### Your task
Scan the entries for lines with the word "input" and copy those lines.
------------------------
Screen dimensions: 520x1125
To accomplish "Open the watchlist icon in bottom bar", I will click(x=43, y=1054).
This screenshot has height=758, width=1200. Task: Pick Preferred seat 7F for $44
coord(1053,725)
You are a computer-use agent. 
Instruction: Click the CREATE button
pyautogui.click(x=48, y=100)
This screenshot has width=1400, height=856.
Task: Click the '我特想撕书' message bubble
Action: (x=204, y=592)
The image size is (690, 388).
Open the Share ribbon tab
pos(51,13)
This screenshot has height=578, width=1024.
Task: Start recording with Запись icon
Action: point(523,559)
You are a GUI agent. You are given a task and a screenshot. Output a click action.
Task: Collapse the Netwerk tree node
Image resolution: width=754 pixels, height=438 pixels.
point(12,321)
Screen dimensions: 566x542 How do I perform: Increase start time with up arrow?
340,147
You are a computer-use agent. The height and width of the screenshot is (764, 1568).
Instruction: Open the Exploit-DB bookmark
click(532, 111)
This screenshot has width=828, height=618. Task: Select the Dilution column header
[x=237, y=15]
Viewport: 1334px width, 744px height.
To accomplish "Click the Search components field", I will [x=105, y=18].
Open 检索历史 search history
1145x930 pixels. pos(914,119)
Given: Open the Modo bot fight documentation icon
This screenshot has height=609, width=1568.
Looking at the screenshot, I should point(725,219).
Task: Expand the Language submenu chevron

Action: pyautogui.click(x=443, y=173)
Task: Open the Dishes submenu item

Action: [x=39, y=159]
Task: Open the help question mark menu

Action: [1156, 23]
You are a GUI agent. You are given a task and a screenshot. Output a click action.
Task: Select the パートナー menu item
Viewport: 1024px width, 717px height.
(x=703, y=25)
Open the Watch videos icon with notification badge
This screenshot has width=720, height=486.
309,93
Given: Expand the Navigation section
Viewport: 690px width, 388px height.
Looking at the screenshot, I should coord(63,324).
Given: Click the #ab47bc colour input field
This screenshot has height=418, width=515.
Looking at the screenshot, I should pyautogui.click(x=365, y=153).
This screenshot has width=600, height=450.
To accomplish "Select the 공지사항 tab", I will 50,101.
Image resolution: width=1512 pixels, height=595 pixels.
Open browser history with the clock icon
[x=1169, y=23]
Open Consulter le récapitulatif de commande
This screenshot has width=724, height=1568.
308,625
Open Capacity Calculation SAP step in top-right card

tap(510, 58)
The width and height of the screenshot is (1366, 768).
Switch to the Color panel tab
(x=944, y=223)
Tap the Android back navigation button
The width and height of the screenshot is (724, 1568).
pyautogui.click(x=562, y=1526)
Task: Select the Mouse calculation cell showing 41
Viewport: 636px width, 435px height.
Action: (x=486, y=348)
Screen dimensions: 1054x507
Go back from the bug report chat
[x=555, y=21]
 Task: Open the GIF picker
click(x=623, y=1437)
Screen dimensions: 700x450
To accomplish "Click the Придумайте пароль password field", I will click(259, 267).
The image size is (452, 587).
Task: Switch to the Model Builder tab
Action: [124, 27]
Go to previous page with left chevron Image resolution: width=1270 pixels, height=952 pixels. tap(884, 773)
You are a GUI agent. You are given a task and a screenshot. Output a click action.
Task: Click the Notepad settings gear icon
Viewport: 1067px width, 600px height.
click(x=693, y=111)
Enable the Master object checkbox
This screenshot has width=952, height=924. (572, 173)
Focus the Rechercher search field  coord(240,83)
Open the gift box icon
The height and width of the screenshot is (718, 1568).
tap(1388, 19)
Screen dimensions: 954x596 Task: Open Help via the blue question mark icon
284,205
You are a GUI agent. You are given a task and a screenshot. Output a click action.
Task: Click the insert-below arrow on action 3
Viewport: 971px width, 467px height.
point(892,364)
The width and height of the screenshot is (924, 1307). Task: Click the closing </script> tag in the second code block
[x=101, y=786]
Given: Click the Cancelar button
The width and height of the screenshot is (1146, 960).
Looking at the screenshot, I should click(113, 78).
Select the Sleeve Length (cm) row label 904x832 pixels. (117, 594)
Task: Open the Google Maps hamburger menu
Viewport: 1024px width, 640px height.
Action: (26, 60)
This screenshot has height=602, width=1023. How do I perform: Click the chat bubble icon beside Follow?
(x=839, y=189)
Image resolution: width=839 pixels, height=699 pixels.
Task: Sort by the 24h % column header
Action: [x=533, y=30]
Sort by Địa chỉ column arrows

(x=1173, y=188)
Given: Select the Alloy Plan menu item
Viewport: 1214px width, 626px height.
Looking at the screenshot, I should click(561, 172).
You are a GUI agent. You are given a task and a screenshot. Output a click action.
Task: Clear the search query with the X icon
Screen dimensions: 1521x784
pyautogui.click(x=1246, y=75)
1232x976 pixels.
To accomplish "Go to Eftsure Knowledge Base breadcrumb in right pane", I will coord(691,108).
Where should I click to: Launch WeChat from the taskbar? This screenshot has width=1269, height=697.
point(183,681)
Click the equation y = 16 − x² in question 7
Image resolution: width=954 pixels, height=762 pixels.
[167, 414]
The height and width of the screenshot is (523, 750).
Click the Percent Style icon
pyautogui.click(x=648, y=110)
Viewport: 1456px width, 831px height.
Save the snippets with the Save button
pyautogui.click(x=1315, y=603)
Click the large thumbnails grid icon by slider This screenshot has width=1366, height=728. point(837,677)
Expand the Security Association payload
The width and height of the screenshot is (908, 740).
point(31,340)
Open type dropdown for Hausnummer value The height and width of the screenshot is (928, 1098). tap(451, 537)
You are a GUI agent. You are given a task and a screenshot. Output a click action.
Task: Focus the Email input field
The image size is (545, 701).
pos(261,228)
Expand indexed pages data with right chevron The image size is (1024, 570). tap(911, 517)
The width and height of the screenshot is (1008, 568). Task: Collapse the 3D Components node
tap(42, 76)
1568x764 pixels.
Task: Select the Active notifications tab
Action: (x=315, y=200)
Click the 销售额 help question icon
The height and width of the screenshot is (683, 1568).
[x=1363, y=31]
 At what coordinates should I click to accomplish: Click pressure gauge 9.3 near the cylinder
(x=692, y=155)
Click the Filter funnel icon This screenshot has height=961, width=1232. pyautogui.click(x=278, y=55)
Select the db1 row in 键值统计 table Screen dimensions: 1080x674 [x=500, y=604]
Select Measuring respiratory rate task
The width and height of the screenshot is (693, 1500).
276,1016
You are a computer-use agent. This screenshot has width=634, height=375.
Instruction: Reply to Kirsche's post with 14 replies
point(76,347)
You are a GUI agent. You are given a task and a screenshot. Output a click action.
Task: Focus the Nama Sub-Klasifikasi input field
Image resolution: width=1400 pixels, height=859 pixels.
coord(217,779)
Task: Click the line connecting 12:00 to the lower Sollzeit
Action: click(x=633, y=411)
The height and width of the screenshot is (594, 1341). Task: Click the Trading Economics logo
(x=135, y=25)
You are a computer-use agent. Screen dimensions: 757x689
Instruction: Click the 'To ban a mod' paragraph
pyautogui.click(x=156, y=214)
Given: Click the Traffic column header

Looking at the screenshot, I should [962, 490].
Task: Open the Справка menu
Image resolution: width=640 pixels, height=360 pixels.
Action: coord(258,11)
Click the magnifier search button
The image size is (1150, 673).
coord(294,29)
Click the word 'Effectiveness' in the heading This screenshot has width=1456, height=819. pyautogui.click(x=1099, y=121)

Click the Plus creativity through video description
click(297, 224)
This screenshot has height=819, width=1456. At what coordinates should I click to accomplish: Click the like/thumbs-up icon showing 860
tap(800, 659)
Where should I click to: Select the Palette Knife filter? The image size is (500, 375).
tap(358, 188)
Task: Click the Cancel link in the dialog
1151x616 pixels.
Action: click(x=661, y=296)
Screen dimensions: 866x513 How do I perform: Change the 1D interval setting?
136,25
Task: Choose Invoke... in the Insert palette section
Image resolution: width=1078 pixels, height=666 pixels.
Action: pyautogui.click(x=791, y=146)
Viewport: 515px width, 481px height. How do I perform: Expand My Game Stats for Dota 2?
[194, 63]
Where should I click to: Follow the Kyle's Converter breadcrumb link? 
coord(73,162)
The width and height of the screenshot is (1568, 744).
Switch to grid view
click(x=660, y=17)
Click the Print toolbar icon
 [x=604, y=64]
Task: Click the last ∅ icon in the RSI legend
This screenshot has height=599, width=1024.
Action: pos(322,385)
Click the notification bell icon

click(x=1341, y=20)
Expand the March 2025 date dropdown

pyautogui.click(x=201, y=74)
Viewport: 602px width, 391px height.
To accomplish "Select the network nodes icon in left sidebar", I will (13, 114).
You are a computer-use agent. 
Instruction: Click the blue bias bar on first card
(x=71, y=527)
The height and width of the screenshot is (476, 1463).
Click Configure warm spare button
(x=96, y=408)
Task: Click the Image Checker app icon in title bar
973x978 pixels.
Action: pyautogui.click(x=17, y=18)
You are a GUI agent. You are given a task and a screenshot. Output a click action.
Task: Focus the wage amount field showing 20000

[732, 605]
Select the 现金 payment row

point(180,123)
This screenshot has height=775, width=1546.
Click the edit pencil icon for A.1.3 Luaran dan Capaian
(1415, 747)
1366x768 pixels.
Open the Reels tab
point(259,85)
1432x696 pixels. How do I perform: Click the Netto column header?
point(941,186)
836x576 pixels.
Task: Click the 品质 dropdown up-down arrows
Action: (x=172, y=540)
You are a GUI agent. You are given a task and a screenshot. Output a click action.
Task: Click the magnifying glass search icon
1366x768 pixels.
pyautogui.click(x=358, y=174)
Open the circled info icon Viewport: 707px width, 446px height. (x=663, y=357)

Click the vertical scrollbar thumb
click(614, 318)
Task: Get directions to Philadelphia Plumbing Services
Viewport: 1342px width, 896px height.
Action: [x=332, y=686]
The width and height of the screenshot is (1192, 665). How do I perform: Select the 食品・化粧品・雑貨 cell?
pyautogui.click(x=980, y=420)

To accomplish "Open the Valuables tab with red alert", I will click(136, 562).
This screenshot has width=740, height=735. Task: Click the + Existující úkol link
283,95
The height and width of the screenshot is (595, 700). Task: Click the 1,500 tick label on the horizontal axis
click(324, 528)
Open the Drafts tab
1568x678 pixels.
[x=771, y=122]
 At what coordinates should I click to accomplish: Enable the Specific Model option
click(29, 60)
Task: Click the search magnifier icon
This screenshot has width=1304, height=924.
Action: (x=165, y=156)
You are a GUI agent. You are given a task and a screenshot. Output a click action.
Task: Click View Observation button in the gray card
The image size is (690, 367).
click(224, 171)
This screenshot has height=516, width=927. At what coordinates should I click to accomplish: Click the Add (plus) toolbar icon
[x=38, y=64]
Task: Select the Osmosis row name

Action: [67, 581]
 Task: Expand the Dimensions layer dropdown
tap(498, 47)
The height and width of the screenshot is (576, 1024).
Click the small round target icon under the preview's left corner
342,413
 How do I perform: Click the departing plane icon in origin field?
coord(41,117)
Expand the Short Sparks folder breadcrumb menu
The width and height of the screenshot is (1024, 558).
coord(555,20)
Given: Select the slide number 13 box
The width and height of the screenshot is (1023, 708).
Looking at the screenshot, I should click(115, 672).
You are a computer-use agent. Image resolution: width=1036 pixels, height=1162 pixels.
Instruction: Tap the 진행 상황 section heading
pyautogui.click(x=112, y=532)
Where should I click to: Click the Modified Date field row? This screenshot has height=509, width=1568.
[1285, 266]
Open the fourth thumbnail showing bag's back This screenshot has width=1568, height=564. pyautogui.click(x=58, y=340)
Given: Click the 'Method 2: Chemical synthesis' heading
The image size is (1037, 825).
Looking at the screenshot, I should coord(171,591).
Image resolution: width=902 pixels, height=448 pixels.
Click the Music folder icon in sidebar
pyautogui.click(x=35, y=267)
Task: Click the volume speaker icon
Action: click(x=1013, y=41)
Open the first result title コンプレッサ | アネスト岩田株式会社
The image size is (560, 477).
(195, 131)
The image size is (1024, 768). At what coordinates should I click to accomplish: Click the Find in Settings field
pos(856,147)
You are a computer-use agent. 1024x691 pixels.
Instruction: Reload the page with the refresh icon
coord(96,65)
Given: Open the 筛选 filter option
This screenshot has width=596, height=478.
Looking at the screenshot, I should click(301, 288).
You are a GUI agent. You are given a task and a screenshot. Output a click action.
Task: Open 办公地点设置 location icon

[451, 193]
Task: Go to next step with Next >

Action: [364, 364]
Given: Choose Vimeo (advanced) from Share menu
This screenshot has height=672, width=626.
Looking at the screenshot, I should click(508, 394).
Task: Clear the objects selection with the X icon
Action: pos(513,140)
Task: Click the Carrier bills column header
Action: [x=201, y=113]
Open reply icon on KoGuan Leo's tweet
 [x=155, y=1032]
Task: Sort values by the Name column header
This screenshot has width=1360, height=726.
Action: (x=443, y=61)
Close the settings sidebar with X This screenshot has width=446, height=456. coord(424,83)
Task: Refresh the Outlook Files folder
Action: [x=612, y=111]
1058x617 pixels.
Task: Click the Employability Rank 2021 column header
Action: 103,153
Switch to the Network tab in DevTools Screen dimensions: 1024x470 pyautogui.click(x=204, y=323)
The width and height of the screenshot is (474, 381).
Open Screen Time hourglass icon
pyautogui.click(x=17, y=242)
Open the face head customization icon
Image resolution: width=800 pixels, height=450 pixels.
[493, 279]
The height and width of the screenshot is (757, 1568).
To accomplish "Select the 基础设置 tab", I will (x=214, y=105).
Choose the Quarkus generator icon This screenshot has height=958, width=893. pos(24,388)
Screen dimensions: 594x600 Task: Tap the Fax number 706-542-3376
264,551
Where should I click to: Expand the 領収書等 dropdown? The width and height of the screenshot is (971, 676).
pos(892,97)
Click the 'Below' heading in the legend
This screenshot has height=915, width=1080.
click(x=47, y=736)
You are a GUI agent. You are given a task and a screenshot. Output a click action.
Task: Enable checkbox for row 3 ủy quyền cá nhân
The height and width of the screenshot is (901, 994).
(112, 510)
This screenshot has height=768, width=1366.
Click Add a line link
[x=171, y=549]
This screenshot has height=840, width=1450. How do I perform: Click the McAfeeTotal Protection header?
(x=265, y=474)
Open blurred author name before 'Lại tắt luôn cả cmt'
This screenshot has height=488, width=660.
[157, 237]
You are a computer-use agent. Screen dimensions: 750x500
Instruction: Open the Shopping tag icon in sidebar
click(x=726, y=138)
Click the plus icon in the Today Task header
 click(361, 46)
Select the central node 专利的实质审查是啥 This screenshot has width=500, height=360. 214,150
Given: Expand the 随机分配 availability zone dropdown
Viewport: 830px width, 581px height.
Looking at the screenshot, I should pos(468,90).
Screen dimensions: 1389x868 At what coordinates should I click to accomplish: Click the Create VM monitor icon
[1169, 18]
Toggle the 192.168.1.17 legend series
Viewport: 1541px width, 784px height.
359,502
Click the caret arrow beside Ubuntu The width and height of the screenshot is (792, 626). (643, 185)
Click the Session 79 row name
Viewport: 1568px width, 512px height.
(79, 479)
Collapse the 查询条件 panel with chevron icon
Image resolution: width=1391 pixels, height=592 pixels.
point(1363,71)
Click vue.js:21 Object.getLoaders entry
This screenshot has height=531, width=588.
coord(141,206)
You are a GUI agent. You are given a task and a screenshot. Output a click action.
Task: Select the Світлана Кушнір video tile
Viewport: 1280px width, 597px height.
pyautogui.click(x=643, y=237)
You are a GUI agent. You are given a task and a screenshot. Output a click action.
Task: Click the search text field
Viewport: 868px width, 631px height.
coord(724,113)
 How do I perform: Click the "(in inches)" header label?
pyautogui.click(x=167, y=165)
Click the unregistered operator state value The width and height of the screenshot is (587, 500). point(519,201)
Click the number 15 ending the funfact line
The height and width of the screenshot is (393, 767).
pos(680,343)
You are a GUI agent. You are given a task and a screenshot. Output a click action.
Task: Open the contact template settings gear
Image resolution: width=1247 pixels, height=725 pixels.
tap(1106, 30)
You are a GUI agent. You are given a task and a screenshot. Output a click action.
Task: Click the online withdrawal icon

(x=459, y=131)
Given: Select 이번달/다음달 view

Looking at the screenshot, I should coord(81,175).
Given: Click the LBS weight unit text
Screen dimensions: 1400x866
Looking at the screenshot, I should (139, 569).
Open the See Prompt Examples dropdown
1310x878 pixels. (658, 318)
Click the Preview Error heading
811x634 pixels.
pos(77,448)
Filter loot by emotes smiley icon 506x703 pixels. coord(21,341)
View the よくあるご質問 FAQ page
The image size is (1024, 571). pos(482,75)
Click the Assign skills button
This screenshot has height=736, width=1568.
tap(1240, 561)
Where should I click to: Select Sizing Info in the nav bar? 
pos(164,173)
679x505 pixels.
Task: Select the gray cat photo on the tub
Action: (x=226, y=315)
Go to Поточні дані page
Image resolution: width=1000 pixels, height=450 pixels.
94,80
------------------------
### Task output
Given: Click the #ab47bc colour input field
Task: Focus the Email input field
Task: Focus the Nama Sub-Klasifikasi input field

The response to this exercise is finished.